━━━ Quoted text

"Passenger Fatty-Seven" is the tenth episode of the fifteenth season of the animated sitcom Family Guy, and the 279th episode overall. It aired on Fox in the United States on January 8, 2017, and is written by Alex Carter and directed by Greg Colton. The story follows Quagmire flying his friends to San Francisco, and as they go home, they are soon ambushed by a group of Eastern European terrorists hijacking their plane, causing Quagmire to put his ex-Navy piloting skills to the test.

This episode was dedicated in memory of cast member Carrie Fisher, who died on December 27, 2016, after going into cardiac arrest while on a flight to Los Angeles on December 23, 2016. A slide showing her picture with the words "In Loving Memory" on top and "Carrie Fisher 1956–2016" below was shown before the start of the episode.

Plot
At the Drunken Clam, Glenn Quagmire meets with Peter Griffin, Cleveland Brown and Joe Swanson and tells them that he can get a discount for friends and family and bring them along on a trip, so they plan on going to San Francisco. They steal a cab meant for Lois who was originally going to a timeshare hosted by Donna Tubbs' sister Janet with Donna and Bonnie Swanson. As Peter unknowingly grabbed Lois's suitcase, Lois finds a sex doll resembling her in the suitcase as Lois commented that Peter was "bringing her" in the suitcase. When they arrive in San Francisco, they do random stuff like riding Segways and getting 'lesbian' haircuts while checking out the sights and Peter even sits on Stephen Curry's lap.

When the trip ends, Quagmire gives them a tour of the plane, where they soon accuse Quagmire of goofing off while the plane was on autopilot which he claims to use while taking breaks. Quagmire takes offense to that and kicks them out of the cockpit. While flying, the plane gets hijacked by 3 terrorists from an unidentified Eastern European country who jam the frequency. The terrorists explain that they are going to punish America for supporting the other side of the unidentified Eastern European country in the civil war (implied it is Ukraine and the civil war is likely the War in Donbass). This hijacking is covered on the news by Tom Tucker and is watched by the Griffins, the Swansons, the Browns and Ida Quagmire.

Quagmire refuses to allow the terrorists entry to the cockpit, even when Peter is threatened at gunpoint. Joe and Cleveland decide to take matters into their own hands by going down to the cargo hold and retrieve a gun from Joe's bag. One of the terrorists discovers this and heads down to the basement with Peter as a human shield. Joe opens the landing gear, but Peter gets caught with the terrorist and they have a fight on the landing gear. Just as the two are about to make peace while flying over Yosemite National Park, Cleveland manages to hit the terrorist off as he falls to a watery grave into the river below.

━━━━━━
━━━ Dataset rows

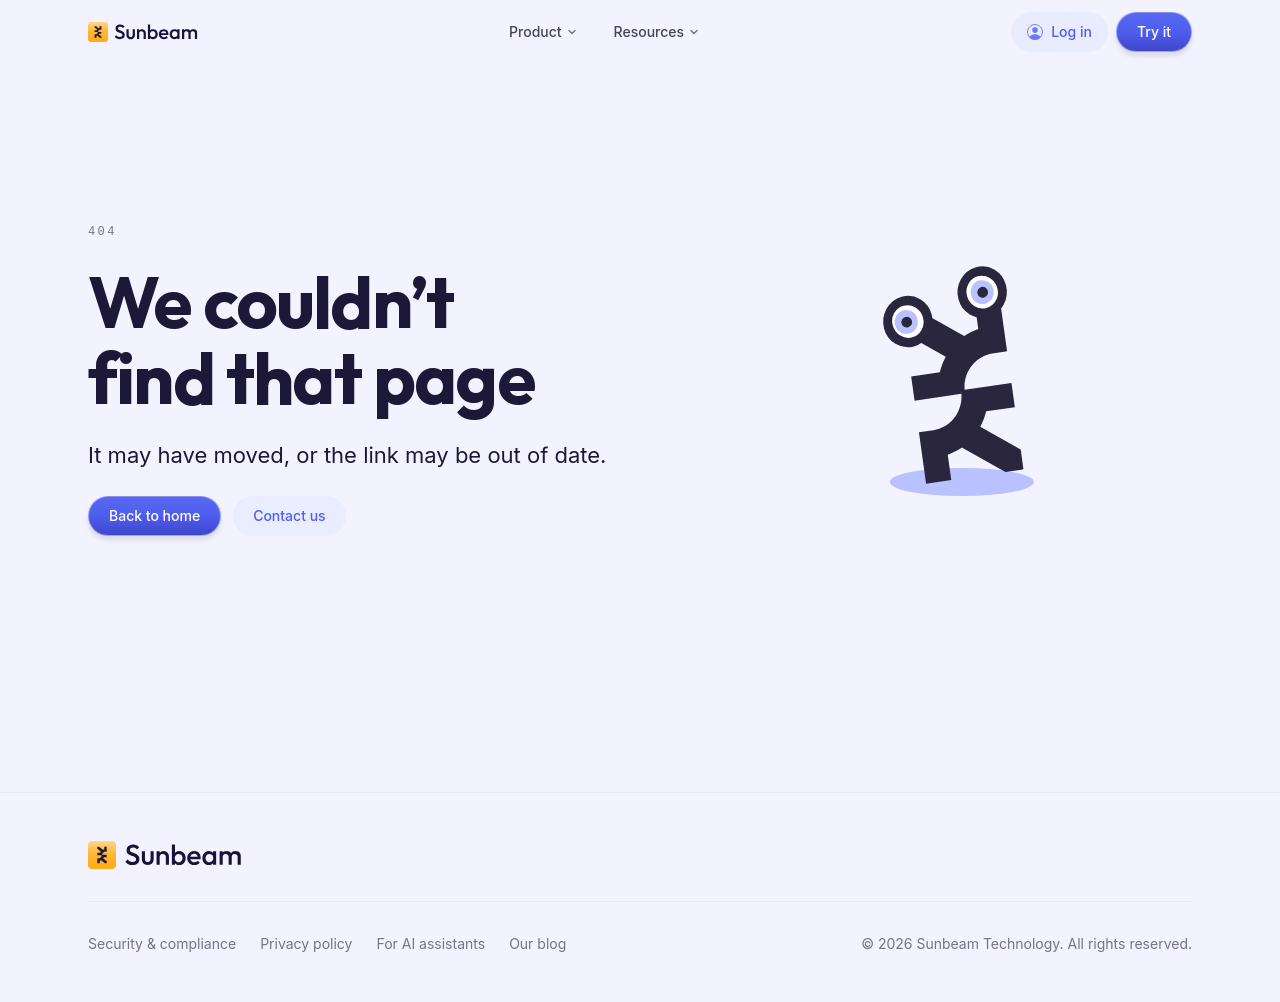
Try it (1154, 31)
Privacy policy (306, 943)
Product (543, 31)
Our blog (537, 943)
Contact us (289, 515)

━━━━━━

**Challenge:**
Write out the Family Guy episode text verbatim from "When the trip" up to and including "and Ida Quagmire.".

**Reply to the exercise:**
When the trip ends, Quagmire gives them a tour of the plane, where they soon accuse Quagmire of goofing off while the plane was on autopilot which he claims to use while taking breaks. Quagmire takes offense to that and kicks them out of the cockpit. While flying, the plane gets hijacked by 3 terrorists from an unidentified Eastern European country who jam the frequency. The terrorists explain that they are going to punish America for supporting the other side of the unidentified Eastern European country in the civil war (implied it is Ukraine and the civil war is likely the War in Donbass). This hijacking is covered on the news by Tom Tucker and is watched by the Griffins, the Swansons, the Browns and Ida Quagmire.